Rather than hire outside editors and other post-production professionals at union rates, Montreal’s EyeSteelFilm relies on a core group of roughly a half-dozen employees – all of whom are ambitious filmmakers in their own right – to complete many of its projects, explains cofounder Daniel Cross, while sipping coffee at a restaurant near his office on St. Laurent Boulevard.
‘We have around five or six projects going at the same time and everybody works on everyone else’s films,’ says the director/producer, who is also an associate professor at Concordia University.
As EyeSteel’s president, Cross says he’s simply applying a method he learned at film school. ‘I found four or five serious people who would do anything to help me – and I felt the same way about them – and we helped each other.’

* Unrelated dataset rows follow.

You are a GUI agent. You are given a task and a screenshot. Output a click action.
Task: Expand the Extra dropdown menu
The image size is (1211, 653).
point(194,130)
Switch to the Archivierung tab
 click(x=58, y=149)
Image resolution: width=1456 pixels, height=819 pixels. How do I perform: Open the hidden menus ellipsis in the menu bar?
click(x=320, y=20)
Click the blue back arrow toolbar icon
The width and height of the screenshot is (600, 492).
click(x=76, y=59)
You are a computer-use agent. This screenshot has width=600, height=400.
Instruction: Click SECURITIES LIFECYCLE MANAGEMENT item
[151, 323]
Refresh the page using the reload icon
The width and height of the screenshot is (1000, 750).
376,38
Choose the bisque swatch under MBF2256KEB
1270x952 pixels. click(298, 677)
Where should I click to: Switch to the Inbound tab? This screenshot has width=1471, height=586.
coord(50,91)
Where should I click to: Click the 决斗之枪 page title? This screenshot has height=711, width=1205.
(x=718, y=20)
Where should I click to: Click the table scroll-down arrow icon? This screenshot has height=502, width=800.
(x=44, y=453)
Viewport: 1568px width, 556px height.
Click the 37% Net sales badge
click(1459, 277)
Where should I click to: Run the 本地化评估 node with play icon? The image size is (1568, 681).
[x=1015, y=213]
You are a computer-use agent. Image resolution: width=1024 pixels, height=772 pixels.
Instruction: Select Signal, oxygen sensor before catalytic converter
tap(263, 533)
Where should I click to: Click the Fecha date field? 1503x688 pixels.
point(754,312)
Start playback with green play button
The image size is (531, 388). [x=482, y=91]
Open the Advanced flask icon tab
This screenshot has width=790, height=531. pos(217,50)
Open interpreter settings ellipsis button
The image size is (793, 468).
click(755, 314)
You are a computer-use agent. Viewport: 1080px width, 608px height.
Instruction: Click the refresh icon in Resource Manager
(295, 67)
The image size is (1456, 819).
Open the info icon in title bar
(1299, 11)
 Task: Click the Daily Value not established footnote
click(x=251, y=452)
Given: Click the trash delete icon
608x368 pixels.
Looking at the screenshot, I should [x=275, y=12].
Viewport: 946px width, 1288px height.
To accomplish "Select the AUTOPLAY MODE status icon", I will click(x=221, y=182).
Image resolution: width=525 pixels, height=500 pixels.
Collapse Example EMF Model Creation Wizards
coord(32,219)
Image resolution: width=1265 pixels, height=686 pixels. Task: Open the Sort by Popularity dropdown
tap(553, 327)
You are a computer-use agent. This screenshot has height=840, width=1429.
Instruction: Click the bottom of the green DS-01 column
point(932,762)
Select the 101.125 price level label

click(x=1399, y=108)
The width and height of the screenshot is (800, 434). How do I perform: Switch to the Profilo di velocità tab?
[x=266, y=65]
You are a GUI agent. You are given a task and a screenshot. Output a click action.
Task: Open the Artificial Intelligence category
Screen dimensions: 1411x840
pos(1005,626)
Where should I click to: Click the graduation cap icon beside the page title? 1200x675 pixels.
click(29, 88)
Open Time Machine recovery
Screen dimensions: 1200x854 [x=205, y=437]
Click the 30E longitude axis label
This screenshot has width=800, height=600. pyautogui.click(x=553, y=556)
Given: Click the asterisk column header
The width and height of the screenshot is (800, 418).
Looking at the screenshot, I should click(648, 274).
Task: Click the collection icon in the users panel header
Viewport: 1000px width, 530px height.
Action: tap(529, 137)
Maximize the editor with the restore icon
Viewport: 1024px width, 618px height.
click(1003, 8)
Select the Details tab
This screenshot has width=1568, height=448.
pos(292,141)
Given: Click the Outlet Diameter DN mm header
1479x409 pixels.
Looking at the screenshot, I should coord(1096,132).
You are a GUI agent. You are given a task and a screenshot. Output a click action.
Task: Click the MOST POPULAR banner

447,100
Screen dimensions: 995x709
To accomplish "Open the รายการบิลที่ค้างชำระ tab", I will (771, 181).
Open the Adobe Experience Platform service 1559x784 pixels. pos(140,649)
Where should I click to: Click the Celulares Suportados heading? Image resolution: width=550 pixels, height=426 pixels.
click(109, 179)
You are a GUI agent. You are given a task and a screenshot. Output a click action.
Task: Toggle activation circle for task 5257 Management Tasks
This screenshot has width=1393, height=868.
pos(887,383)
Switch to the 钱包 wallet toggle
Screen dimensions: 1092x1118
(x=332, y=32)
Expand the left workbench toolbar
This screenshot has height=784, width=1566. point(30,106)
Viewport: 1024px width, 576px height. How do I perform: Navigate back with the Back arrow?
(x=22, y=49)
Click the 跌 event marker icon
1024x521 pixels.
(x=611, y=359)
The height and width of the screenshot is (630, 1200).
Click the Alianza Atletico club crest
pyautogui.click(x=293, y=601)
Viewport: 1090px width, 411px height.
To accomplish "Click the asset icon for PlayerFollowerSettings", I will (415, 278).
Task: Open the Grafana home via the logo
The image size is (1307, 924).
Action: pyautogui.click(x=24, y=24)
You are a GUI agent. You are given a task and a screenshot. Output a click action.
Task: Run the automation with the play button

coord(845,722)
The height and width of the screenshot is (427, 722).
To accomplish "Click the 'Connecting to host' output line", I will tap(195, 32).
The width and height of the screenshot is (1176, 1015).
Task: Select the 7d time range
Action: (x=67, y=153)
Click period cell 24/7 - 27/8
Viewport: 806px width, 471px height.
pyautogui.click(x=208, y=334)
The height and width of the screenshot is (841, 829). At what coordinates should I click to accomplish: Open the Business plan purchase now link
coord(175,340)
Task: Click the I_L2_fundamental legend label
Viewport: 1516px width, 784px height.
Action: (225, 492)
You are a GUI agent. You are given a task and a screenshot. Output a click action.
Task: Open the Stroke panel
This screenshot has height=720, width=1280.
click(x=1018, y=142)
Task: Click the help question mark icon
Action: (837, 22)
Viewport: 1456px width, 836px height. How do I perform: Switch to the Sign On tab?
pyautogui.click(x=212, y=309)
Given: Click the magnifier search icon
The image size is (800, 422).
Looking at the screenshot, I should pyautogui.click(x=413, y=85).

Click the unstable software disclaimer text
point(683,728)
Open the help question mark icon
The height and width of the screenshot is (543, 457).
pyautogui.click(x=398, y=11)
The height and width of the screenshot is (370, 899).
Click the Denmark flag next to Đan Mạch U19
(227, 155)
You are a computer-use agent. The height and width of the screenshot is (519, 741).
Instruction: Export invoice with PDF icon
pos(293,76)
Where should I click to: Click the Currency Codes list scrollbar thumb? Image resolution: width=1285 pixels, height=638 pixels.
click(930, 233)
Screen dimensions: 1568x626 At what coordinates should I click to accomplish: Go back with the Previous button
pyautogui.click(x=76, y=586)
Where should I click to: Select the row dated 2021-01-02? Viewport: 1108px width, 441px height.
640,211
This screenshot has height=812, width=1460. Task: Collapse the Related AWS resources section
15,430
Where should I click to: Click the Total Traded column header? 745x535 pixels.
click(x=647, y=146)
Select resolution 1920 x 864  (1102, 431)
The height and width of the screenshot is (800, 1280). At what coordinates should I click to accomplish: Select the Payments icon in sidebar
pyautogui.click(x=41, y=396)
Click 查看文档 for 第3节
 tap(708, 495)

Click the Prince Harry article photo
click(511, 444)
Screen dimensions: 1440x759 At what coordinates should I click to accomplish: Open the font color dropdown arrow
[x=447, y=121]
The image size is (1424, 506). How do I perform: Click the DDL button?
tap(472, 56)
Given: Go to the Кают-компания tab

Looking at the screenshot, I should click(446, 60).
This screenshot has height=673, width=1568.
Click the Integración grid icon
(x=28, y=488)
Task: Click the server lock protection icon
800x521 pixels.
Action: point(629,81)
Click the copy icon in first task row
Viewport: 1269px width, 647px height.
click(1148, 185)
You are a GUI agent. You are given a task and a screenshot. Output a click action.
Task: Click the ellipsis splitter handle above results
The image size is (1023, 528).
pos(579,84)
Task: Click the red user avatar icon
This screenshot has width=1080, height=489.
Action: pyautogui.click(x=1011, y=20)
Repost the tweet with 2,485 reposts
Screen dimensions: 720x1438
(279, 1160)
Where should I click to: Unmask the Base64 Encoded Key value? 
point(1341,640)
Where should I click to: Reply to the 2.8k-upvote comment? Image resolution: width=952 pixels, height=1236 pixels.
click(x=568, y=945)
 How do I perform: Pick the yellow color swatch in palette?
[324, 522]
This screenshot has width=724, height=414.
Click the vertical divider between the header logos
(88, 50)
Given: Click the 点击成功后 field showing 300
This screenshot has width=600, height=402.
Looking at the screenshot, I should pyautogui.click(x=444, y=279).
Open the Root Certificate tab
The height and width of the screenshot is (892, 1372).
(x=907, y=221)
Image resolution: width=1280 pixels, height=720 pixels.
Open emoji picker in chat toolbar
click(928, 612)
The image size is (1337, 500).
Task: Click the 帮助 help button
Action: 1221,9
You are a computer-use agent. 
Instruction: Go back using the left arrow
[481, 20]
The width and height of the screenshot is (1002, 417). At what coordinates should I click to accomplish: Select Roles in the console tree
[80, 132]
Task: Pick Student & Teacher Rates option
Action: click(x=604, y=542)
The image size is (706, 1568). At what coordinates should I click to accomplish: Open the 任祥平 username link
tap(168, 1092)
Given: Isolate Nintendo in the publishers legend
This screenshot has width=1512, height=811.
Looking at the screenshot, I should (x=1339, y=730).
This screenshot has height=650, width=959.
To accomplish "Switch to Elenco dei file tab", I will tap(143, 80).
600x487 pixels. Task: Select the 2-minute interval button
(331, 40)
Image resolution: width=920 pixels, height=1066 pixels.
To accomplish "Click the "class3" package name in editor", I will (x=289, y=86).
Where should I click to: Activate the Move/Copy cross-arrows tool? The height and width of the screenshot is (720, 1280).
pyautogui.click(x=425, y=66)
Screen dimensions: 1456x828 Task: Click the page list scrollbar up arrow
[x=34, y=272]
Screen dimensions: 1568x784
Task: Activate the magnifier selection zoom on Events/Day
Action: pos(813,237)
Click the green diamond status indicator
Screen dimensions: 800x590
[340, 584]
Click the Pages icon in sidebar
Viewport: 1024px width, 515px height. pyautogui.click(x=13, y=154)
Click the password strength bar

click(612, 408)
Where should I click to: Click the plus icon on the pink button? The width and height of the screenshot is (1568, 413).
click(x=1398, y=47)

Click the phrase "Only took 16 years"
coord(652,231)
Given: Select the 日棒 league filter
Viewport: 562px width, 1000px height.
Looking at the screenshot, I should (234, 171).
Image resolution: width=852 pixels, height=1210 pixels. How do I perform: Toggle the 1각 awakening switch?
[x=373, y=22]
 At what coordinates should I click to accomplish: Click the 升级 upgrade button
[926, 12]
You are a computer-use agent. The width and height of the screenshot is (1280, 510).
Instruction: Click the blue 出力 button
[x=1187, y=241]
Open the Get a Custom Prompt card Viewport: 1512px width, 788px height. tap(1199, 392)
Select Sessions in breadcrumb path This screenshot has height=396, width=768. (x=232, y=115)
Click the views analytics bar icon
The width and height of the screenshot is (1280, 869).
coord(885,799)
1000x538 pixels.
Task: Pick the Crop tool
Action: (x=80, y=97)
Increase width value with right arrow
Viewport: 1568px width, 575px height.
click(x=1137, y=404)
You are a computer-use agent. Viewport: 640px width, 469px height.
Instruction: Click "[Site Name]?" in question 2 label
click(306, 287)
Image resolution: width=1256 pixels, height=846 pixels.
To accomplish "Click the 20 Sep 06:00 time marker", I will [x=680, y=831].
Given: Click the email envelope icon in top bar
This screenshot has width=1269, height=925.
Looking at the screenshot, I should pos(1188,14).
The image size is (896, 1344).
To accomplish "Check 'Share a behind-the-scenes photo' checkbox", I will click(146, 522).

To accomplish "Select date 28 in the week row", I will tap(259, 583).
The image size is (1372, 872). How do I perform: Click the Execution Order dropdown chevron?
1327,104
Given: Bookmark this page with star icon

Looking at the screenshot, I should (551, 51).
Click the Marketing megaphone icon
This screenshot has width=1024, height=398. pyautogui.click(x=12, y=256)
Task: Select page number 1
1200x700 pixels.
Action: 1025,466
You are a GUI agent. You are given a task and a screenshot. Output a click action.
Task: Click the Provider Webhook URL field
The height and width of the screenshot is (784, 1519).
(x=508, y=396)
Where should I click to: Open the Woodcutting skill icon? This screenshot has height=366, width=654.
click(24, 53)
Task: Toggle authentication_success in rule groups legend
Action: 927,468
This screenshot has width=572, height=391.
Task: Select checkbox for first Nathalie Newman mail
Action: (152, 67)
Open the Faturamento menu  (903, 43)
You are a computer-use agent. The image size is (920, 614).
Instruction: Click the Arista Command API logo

For example, cofounder Mila Aung-Thwin learned documentary filmmaking by working on Cross’ film S.P.I.T.: Squeegee Punks in Traffic, a portrait of street punk Eric ‘Roach’ Denis. Aung-Thwin (Music for a Blue Train, Bone) also co-directed Chairman George in 2006 with Cross. After picking up a camera during the filming of S.P.I.T., the film’s principal subject, Denis, decided to become a documentary filmmaker. He has gone on to make two other films with EyeSteel: Roachtrip and Punk the Vote!.
Brett Gaylor, who also learned how to use a camera at EyeSteel, has been on staff for six years as a music supervisor, editor and director, working on a number of the company’s projects. His film RiP: A remix manifesto is expected to make a splash for the company when it is released in the coming months. It generated a great deal of buzz when it debuted at Montreal’s Festival du Nouveau Cinéma last month.
‘Basically we all want to be filmmakers,’ says Aung-Thwin.
‘We look for people who will do anything to tell their story,’ adds Cross.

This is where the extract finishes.